2020-07-24: SCH-79797

Researchers have found a compound, SCH-79797, that can simultaneously puncture bacterial walls and destroy folate within their cells — while being immune to antibiotic resistance. This is the first antibiotic that can target Gram-positives and Gram-negatives without resistance

2020-08-07: Maybe the non-profit route will work

If something isn’t done now, antibiotic-resistant bacteria could kill as many as 10M people a year by 2050. A little-known Boston nonprofit could be our best hope.

2021-07-28: Biofilms are nasty

This discovery underscores how important it is to include biofilms in any studies of antibacterial compounds because being able to kill planktonic cultures bears no relation to being able to break down biofilm.

2021-10-14: Another approach is to modify bacteria to destroy the MSRA biofilms

Bacteria present a promising delivery system for treating human diseases. Here, we engineered the genome-reduced human lung pathogen Mycoplasma pneumoniae as a live biotherapeutic to treat biofilm-associated bacterial infections. This strain has a unique genetic code, which hinders gene transfer to most other bacterial genera, and it lacks a cell wall, which allows it to express proteins that target peptidoglycans of pathogenic bacteria. We first determined that removal of the pathogenic factors fully attenuated the chassis strain in vivo. We then designed synthetic promoters and identified an endogenous peptide signal sequence that, when fused to heterologous proteins, promotes efficient secretion. Based on this, we equipped the chassis strain with a genetic platform designed to secrete antibiofilm and bactericidal enzymes, resulting in a strain capable of dissolving Staphylococcus aureus biofilms preformed on catheters in vitro, ex vivo, and in vivo. To our knowledge, this is the first engineered genome-reduced bacterium that can fight against clinically relevant biofilm-associated bacterial infections.

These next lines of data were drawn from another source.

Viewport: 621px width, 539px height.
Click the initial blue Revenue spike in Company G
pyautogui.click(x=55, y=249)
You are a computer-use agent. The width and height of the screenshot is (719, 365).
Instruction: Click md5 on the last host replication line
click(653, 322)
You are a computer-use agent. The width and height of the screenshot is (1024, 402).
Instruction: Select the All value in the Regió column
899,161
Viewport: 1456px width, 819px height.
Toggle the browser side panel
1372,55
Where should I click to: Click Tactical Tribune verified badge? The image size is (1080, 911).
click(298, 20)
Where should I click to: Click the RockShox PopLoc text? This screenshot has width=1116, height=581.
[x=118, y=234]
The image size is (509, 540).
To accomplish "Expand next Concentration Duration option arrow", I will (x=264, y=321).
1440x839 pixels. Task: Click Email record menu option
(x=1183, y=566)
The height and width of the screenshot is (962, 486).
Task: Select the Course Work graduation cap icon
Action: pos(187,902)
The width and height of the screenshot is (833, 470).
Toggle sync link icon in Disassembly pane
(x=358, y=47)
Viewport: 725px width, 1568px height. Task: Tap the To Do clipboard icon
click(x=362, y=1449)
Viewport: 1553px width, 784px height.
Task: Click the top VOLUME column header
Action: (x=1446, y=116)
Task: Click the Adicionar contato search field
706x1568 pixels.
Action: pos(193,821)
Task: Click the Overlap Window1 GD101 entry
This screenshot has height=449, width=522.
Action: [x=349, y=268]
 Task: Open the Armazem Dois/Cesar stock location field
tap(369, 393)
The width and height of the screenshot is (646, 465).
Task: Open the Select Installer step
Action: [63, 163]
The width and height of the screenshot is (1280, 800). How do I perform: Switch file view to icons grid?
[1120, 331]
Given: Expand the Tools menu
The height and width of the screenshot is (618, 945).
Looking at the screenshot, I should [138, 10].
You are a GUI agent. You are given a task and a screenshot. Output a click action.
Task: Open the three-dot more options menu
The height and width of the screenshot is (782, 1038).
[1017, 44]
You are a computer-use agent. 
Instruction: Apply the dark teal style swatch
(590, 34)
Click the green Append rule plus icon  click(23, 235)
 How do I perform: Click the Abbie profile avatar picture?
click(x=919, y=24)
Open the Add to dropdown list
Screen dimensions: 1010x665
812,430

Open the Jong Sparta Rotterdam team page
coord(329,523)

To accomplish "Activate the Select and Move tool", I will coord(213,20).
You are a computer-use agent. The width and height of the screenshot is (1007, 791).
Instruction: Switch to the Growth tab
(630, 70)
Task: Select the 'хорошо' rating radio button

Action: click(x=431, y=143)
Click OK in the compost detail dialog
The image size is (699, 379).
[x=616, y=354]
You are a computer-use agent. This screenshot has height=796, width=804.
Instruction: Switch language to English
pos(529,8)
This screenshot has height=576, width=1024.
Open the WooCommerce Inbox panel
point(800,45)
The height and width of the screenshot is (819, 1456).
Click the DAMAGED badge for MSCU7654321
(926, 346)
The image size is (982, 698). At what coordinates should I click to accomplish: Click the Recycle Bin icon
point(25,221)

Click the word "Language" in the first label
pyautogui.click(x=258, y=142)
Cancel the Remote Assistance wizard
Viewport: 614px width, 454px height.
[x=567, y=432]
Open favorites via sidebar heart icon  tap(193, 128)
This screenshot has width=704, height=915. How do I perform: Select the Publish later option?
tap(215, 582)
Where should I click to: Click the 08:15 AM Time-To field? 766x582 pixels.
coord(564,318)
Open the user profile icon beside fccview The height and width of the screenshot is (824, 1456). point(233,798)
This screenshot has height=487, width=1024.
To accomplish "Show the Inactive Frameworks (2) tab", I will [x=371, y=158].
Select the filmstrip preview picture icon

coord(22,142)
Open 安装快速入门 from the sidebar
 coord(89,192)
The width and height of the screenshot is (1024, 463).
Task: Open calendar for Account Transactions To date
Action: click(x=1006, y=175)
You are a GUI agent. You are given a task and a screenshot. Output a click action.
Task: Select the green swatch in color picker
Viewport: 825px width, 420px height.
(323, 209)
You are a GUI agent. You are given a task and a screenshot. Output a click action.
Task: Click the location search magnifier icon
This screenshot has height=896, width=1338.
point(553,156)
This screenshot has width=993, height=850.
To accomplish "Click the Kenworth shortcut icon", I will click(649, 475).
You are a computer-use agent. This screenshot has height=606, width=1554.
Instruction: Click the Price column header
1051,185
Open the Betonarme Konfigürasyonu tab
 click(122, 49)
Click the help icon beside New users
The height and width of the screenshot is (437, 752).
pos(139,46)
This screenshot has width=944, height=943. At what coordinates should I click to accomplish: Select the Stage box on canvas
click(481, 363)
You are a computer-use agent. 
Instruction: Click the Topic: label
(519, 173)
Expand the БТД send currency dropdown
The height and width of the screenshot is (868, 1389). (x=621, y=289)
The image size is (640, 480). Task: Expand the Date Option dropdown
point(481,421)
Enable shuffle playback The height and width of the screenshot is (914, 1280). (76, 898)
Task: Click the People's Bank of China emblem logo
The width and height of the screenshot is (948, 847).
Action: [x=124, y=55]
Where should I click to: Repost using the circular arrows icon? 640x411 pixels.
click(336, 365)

2023-05-23: Odd that phage therapy only made progress in former soviet republics

“Phages” are little known outside the former countries of the Soviet Union, which did the most to develop the idea. In Georgia they have been part of the local pharmacopoeia for decades. (Indeed, 2023 marks the Eliava’s centenary.) Little vials containing stale-tasting liquid full of anti-bacterial viruses can be bought at pharmacies across Tbilisi. Now, as worries about antibiotic resistance build, Western firms are taking a second look.